WRITTEN TASK:
Please rewrite the listing lines from the one containing "Click the horizontal" through the one containing "The height and width of the screenshot is (500, 589).", changing "thumbnail" to "preview" and leaving everything else as it is.

>> Start INFORMATION SUPPLIED

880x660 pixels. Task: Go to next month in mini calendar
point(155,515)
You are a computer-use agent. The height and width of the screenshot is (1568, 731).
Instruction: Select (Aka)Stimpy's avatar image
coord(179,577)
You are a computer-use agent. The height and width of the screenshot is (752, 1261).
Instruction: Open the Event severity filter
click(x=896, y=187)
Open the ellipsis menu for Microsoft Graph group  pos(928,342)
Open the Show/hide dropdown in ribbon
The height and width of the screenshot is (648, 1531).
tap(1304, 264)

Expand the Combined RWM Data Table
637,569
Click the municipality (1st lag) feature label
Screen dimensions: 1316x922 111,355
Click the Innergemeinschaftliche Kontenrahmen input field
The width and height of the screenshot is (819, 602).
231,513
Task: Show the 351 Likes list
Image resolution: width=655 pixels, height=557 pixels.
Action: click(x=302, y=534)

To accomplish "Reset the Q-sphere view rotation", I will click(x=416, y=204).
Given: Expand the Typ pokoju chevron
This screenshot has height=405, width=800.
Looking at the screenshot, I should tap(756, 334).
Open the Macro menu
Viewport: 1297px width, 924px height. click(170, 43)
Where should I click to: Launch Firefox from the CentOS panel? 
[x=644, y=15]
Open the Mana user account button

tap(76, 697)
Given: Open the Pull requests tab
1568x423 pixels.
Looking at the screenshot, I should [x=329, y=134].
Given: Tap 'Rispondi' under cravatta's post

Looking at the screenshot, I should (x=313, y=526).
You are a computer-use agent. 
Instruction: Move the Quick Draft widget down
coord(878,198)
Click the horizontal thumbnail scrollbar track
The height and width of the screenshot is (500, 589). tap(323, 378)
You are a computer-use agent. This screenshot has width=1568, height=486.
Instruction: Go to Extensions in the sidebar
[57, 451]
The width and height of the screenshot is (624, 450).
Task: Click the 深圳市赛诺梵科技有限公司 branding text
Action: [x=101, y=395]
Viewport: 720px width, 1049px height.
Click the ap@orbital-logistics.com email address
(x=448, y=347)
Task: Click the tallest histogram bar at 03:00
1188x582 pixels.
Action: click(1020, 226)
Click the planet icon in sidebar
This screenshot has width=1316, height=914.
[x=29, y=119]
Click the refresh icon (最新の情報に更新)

>> End INFORMATION SUPPLIED

OUTPUT FOR THIS TASK:
Click the horizontal preview scrollbar track
The height and width of the screenshot is (500, 589). tap(323, 378)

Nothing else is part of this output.